[[ PROVIDED MATERIAL, beginning ]]

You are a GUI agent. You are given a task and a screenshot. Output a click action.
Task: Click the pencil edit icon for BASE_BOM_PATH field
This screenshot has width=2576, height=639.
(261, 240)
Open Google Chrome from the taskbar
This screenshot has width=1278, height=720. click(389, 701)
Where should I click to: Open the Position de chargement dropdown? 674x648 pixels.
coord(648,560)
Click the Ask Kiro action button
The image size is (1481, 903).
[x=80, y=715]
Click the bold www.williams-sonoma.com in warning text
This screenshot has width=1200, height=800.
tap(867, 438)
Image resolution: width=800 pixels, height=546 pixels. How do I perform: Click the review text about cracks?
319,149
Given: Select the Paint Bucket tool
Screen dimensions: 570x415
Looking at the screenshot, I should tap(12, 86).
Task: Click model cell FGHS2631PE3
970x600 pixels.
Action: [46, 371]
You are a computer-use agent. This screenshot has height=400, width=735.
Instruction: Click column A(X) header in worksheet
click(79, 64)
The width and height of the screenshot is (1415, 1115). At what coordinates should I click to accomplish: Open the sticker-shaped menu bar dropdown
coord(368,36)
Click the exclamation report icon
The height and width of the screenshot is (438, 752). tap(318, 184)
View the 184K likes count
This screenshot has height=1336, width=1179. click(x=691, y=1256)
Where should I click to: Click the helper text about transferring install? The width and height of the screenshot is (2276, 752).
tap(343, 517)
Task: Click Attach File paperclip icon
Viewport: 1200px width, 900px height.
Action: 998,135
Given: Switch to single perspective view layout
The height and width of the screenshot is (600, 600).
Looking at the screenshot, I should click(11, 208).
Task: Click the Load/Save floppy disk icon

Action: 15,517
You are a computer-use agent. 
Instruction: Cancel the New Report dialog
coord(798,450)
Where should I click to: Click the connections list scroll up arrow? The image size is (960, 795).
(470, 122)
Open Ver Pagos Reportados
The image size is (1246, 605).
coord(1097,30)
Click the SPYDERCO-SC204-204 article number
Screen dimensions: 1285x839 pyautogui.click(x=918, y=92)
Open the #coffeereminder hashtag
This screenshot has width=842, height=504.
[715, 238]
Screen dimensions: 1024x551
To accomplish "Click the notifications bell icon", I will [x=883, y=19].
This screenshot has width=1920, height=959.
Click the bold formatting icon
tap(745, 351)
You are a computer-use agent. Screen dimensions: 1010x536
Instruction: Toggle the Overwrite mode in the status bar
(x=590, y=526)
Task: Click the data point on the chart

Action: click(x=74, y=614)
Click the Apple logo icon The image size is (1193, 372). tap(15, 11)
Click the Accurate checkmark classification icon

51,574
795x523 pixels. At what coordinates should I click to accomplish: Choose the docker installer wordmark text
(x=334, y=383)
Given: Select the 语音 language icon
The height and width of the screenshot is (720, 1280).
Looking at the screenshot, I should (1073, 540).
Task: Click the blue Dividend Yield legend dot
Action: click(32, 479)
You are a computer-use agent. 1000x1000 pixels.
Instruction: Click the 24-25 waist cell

[[ PROVIDED MATERIAL, end ]]

■ WORK REQUIRED: Check the entries above for the word "cell" and copy every line where it turns up.

■ TASK SOLUTION:
Task: Click model cell FGHS2631PE3
Instruction: Click the 24-25 waist cell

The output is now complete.